[Görevler]:
1. Metne göre büyük bir orduyu idare etme görevi bir komutana verilirse o ordunun idaresi nasıl olur?
2. Metnin "Meselâ büyük bir" sözlerinin geçtiği yerden başlayan bölümünü, "Hatta mümkün olmaz." sözlerinden sonra bitirerek kelimesi kelimesine yazın.

[Metin]:

Nasıl ki bir okul müdürsüz, bir köy muhtarsız, bir il valisiz, bir ülke başkansız olsa her şey birbirine girer ve karışık olur. Hem bir memlekette iki başkan, bir ilde iki vali, bir okulda iki müdür olsa yine o memlekette düzensizlik baş gösterir. Demek şu evrendeki kusursuz düzen ve idare; sonsuz ilim, irade, kudret sahibi olan ve her şeye kolaylıkla hükmeden bir düzen koyucuya yani Allah’a işaret etmektedir.
Evet, bitkilerin, hayvanların, insanların ve bütün evrenin yaratılması ve idaresi, tek olan Allah’a verilse, o vakit tüm varlıkların yaratılması ve idare edilmesi bir tek varlığın yaratılması ve idare edilmesi gibi kolay olur. Eğer bu işler Allah’a verilmeyip tesadüfe, sebeplere ve şuursuz kanunlara verilse bir meyvenin bile meydana gelmesi imkânsız olur.
Meselâ büyük bir orduyu idare etme görevi bir komutana verilse, o ordunun idaresi bir askerin idaresi gibi kolay olur. Fakat bir askerin idaresi yüz komutana verilmiş olsa, o zaman askerin idaresi çok zor ve meşakkatli olur.
İşte evrendeki şu muhteşem varlıkların yaratılış ve idareleri sonsuz güç ve kudret sahibi Cenab-ı Hakk’a verildiğinde, o vakit koskoca evrenin yaratılması bir atomun yaratılması gibi kolay olur. Cennetin yaratılması bir bahar gibi ve baharın yaratılması da bir çiçek gibi kolaylaşır. Aynı şekilde bütün varlıkların yaratılması ve idaresi bir tek varlığın yaratılması ve idaresi gibi kolay olur. Evrendeki varlıkların meydana gelişleri ve idareleri tek bir yaratıcıya yani Allah’a verilmezse, o zaman bir çiçeğin var olması bahar mevsimi kadar, bir atomun oluşması ise evrenin oluşması kadar zor ve güç olur. Hatta mümkün olmaz.

[Veri Kümesi İçeriği]:

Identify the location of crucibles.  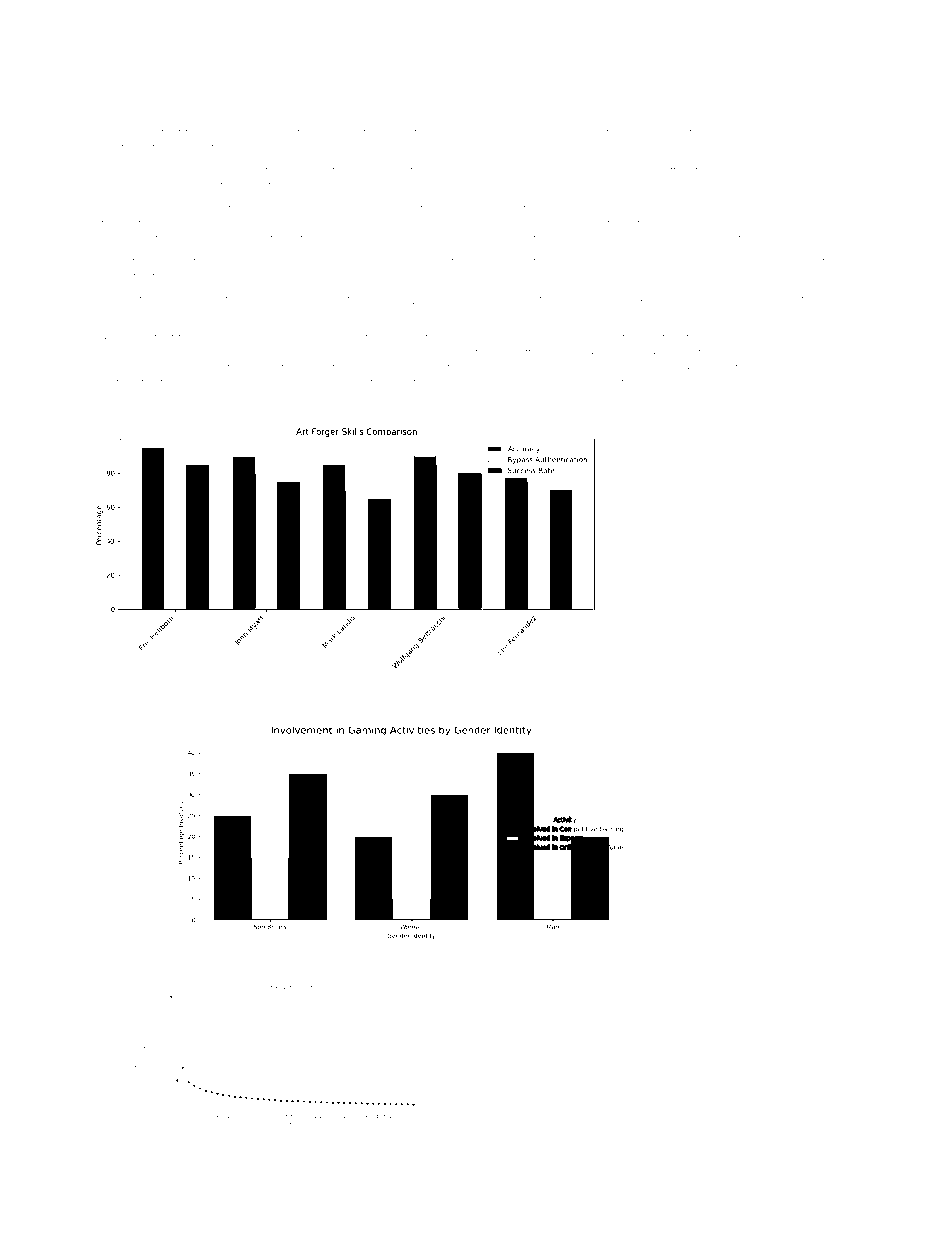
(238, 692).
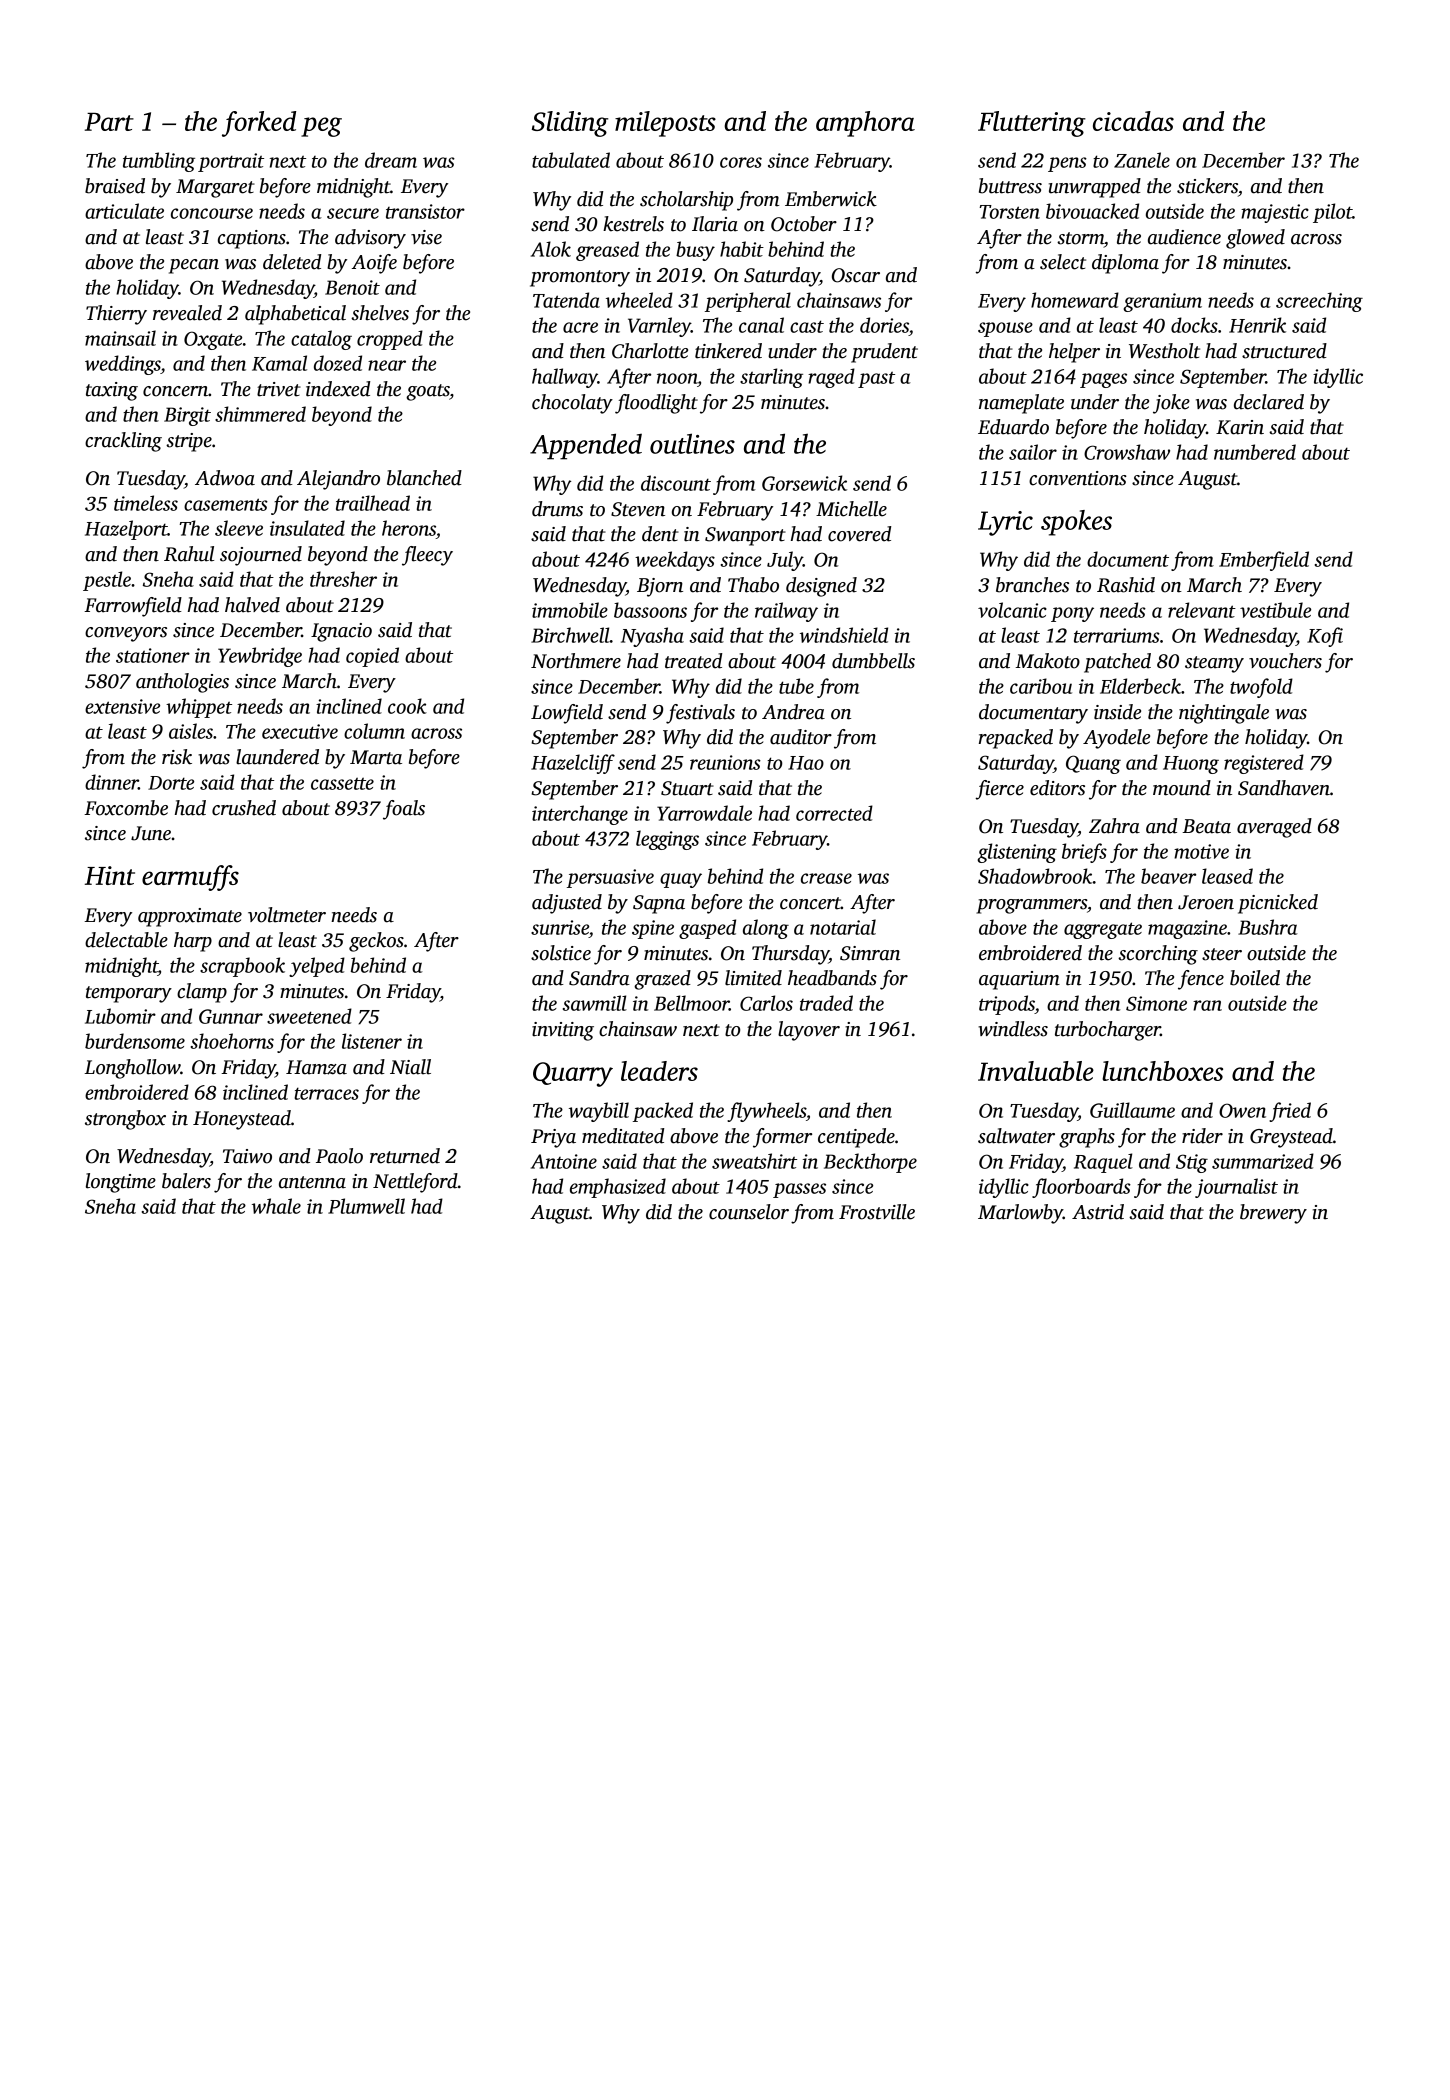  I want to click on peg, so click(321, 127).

[Görev Yanıtları]:
1. Bir askerin idaresi gibi kolay olur.

2.
Meselâ büyük bir orduyu idare etme görevi bir komutana verilse, o ordunun idaresi bir askerin idaresi gibi kolay olur. Fakat bir askerin idaresi yüz komutana verilmiş olsa, o zaman askerin idaresi çok zor ve meşakkatli olur.
İşte evrendeki şu muhteşem varlıkların yaratılış ve idareleri sonsuz güç ve kudret sahibi Cenab-ı Hakk’a verildiğinde, o vakit koskoca evrenin yaratılması bir atomun yaratılması gibi kolay olur. Cennetin yaratılması bir bahar gibi ve baharın yaratılması da bir çiçek gibi kolaylaşır. Aynı şekilde bütün varlıkların yaratılması ve idaresi bir tek varlığın yaratılması ve idaresi gibi kolay olur. Evrendeki varlıkların meydana gelişleri ve idareleri tek bir yaratıcıya yani Allah’a verilmezse, o zaman bir çiçeğin var olması bahar mevsimi kadar, bir atomun oluşması ise evrenin oluşması kadar zor ve güç olur. Hatta mümkün olmaz.